Decide whether you need to assign a Data Protection Officer. If you don’t have a DPO, document why you don’t. If you’re processing data on a large scale, you probably need one (or at least, that’s what the UK’s ICO thinks).

Don’t process sensitive data or, if you do, call in the professionals. If you’re processing personal health information or particularly sensitive data, you need to take extra care and the above guide isn't enough. Call in the professionals!

Report data breaches to your customers. Under Article 33, you have an obligation to notify your customers if a personal data breach affected them.

Did I Lie to You That It Would Be Easy?

I hope not but, now that I look at it, it looks like a lot.

Additional References

• The Irish DPC has its own checklist.
• The UK Information Commissioner’s Office has a guide to the GDPR.

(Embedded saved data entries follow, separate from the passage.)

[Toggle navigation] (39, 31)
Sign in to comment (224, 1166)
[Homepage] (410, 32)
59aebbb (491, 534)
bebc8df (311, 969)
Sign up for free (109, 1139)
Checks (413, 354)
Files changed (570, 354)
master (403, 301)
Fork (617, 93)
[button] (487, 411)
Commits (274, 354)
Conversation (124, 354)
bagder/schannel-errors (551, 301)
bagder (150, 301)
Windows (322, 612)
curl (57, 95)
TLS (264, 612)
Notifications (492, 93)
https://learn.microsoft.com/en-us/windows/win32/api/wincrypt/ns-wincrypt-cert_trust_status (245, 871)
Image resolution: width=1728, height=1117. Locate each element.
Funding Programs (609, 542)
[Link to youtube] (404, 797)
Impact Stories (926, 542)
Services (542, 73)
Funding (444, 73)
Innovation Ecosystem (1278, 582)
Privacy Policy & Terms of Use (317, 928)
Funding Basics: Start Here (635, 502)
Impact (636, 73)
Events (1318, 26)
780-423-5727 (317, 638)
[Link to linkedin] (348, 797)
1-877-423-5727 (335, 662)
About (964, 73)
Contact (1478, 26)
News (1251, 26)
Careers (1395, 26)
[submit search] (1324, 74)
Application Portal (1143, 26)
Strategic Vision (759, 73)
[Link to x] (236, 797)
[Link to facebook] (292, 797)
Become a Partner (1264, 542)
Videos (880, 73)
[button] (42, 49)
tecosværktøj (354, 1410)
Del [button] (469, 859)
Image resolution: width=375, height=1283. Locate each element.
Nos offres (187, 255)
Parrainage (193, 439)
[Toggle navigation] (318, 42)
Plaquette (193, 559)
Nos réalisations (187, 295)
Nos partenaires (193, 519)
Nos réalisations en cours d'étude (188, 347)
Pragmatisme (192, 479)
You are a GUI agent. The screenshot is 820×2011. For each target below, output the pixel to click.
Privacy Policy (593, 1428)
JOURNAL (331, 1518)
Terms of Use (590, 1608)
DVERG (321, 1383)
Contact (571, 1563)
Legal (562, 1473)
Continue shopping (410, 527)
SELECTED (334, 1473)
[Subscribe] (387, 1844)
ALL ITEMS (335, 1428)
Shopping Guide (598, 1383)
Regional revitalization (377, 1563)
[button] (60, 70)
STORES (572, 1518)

If you have thoughts/feelings/emotions/questions, please reach out at pcounselblog [at] gmail dot com.

¹ Signing DPAs is required by Article 28(3).

² See U.S. Department of Commerce’s EUROPEAN UNION: TRANSFERRING PERSONAL DATA FROM THE EU TO THE US

³ Here are the Privacy Shield paragraphs:

We transfer, process, and store your personal information in the United States. When transferring information from the European Union, the European Economic Area, and Switzerland, we rely on the EU-U.S. and Swiss–U.S. Privacy Shield Frameworks as set forth by the U.S. Department of Commerce regarding the collection, use, and retention of personal information transferred from the European Union, the European Economic Area, and Switzerland to the United States. You can find our Privacy Shield certification here. You can also learn more about Privacy Shield at https://www.privacyshield.gov.

JAMS is the US-based independent organization responsible for reviewing and resolving complaints about our Privacy Shield compliance—free of charge to you. We ask that you first submit any such complaints directly to us via privacy@acme.com.  If you aren’t satisfied with our response, please contact JAMS at https://www.jamsadr.com/eu-us-privacy-shield. In the event your concern still isn’t addressed by JAMS, you may be entitled to a binding arbitration under Privacy Shield and its principles.

The Federal Trade Commission has jurisdiction over our compliance with the Privacy Shield. The Privacy Shield Principles describe our accountability for personal data that it subsequently transfers to a third-party agent. Under those Principles, we shall remain liable if third-party agents process the personal information in a manner inconsistent with the Principles, unless we prove we are not responsible for the event giving rise to the damage.